Riceviamo da una nostra lettrice, volontaria al Cds, e pubblichiamo:
Fino al 18 dicembre 2025 è visitabile presso la Biblioteca Specialistica di Storia, della Circoscrizione 5, in Via Stradella 192, l’esposizione “Gli asili della Circoscrizione 5. La domanda di servizi da metà Ottocento e la condizione femminile tra assistenza e welfare”. Essa fa parte dell’ampio repertorio di mostre messe in piedi dal Centro di Documentazione Storica (CDS), istituzione culturale pubblica, fiore all’occhiello della Circoscrizione 5 (che raggruppa i quartieri periferici di Borgo Vittoria, Madonna di Campagna, Lucento e Vallette). Il CDS è operativo dal 2000 , prima presso l’ex Centro Culturale Principessa Isabella nel quartiere di Lucento, e ora all’interno dell’edificio della Circoscrizione, in Via Stradella 186/192. La principale attività del CDS è la ricerca sulla storia di edifici, luoghi iconici, associazioni, eventi dei vari quartieri della Circoscrizione ad opera di cittadini volontari, studenti universitari, laureati e dottori di ricerca.

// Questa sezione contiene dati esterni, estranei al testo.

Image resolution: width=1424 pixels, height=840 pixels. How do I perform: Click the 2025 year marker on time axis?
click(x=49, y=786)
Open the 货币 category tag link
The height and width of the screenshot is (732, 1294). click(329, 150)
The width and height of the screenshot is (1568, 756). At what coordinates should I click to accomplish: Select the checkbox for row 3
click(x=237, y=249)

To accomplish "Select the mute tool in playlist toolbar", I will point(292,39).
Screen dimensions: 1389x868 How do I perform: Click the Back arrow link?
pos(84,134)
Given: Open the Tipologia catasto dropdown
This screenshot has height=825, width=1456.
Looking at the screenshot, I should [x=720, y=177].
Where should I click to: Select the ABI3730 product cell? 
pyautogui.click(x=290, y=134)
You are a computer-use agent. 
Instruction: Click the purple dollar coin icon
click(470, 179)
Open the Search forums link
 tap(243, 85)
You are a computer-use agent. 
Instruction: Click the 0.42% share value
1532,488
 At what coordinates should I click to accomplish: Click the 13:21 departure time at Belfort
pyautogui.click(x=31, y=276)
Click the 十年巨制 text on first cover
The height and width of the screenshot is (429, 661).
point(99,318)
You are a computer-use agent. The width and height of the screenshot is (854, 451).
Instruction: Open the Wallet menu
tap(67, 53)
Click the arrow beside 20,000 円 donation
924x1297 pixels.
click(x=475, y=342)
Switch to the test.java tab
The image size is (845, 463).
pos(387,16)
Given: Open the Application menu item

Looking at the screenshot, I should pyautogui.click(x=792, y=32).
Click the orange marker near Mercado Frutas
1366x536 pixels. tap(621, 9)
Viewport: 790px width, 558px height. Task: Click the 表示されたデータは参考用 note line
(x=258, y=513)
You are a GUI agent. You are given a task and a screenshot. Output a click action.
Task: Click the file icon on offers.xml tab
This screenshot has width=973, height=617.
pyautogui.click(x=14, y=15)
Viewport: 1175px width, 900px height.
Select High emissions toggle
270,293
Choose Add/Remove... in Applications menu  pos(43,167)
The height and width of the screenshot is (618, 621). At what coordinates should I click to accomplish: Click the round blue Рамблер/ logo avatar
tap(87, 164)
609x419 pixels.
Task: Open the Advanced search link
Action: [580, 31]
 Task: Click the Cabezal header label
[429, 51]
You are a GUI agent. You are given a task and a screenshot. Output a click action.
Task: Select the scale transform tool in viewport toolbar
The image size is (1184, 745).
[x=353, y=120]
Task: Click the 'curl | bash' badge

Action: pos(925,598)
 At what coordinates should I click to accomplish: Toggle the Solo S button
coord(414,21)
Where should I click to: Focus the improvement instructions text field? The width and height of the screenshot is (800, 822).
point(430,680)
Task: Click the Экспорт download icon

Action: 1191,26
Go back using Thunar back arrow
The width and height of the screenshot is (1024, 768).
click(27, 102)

Il frutto di tali ricerche viene tradotto in schede e/o articoli per la rivista “Quaderni del CDS”, liberamente e gratuitamente disponibili presso la Biblioteca specialistica di Storia, gestita dai volontari del CDS, e reperibili sul blog “Fare storia in periferia”.
La Biblioteca fornisce anche un servizio di sale studio, di consultazione e supporto alla ricerca bibliografica e fa parte del sistema bibliotecario metropolitano BI.TO. L’Archivio storico all’interno della Biblioteca possiede un ampio patrimonio cartografico. I volontari del CDS collaborano con le istituzioni scolastiche, le università e le associazioni ed enti che lo richiedono per organizzare seminari di ricerca storica. Inoltre organizzano mostre e visite guidate sul territorio.
Le mostre, e in generale gli studi del CDS, evidenziano sempre l’impatto sociale delle strutture sul territorio e, nel caso della mostra in oggetto, sull’occupazione femminile e sui mutamenti della famiglia dagli anni quaranta dell’Ottocento alla seconda metà del Novecento.
Le visite guidate permettono alla cittadinanza di conoscere strutture poco note, come per esempio il Castello di Lucento, le cui origini risalgono al 1300 e che fu residenza di caccia del Duca Emanuele Filiberto di Savoia. Il CDS partecipa inoltre a manifestazioni culturali cittadine come Archivissima, Open House, il Salone del Libro, Circoscrizioni in mostra.
Un fervore creativo ed operativo che rende davvero unica questa Istituzione culturale nella realtà della periferia di Torino.